True, they were mostly a bunch of reprobates, but I still get a kick out of Alan Watts and Terence McKenna. Vanderleun (of blessed memory) definitely knows what I'm talking about. 

The Beat Generation's solutions to the dryness and deadness of American life were often bizarre to say the least, and often involved a great deal of incoherent poetry and "alternative" lifestyles, unemployment, Eastern religions, drugs, and alcohol.

Not that there's anything wrong with it. But "In a word, they offered rebellion, pure and simple."

Nevertheless, "much of the criticism of American society which they expressed was quite valid" -- a rage against the machine, to coin a phrase. Who would have guessed that the correct response to our secular Puritan killjoys is Orthodoxy? Certainly not me. In any event, they'll pry my Zyn from my cold dead hands!

If their solutions were mad, the problems they posed were not.

They're still not. 

Each day it becomes easier to know what we ought to despise: what modern man admires and journalism praises.

As for the hippy phenomenon, 

Much of this was simply nonsense, but some of it was not. Putting to one side the drugs, free love, and crazed politics, what are we left with? A realization on the part of many Hippies that there really was something deeply wrong with America.

Only deeper and wronger today.

[T]he movement at its best was an attempt to break through the arid, dry machine-age and Calvinist culture of the time.... much of what was valuable in the Counter Culture was simply a spiritual (if unguided) rejection of the technocracy.

An unguided vertical missile, as it were. Wrong telos. Or no telos at all rather. 

Coulombe cites the ironic example of an obscure book called The Lord of the Rings, which the hippies elevated to mass popularity:

in veiled form, via Tolkien, the Hippies found the elements of Catholicism compelling indeed, in the face of the materialism and drabness with which they were brought up.

Obviously, the book spoke to the desire for spiritual adventure and the "rejection of the technocracy" represented by "the evil dark lord, Sauron." 

It is indeed. Now back to our trinitarian meta-anthropology, which is the real answer to the hippy quest. 

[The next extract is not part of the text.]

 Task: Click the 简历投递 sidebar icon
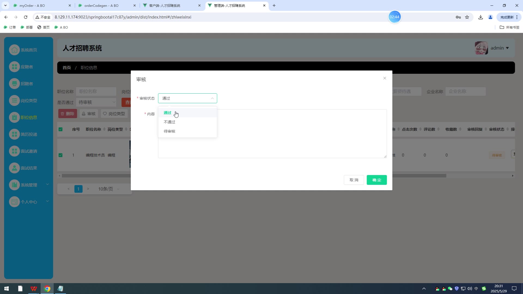14,134
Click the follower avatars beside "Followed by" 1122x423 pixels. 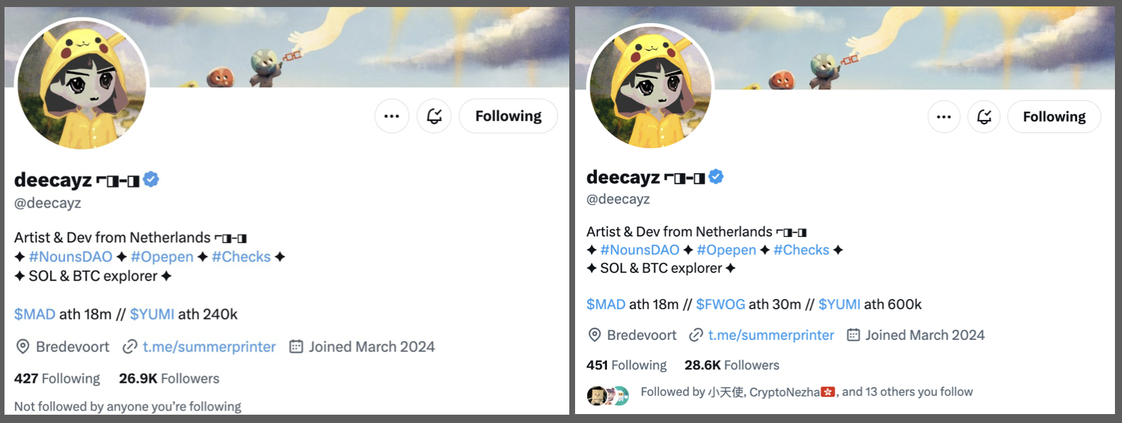point(608,396)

For our struggle is not just against the nihilists, Puritans, and techno-oligarchs of the left, but is part of "a vaster and more mysterious conflict in the unseen world," and for which there can be no conscientious objectors. Like Smokey, you may not care about this conflict, but it cares about you. The outcome is assured but this doesn't mean our battle is over.

2 comments:

julie said...

Who would have guessed that the correct response to our secular Puritan killjoys is Orthodoxy?

I was on reddit the other day, and there was a post where a mother was dramatically lamenting the lifestyle choices of her wayward daughter, wondering how things could have gone so terribly wrong. The daughter had converted to Eastern Orthodox, claimed she was going to save herself for marriage, had an Orthodox boyfriend and they planned to marry within a couple of years, wanted to have babies and become a midwife.

The pearl clutching was sadly unsurprising. It's as though the young woman expressed a desire to drown kittens for a living. And not as part of a PETA membership.

Had she declared she was going to set up an Only Fans and find a sugar daddy to support her for a few years, the mother (and the majority of commenters) would have been completely supportive. Seeking faith, stability and a healthy family life? Horrors.

Gagdad Bob said...

Politics is downstream from culture, which is downstream from religion.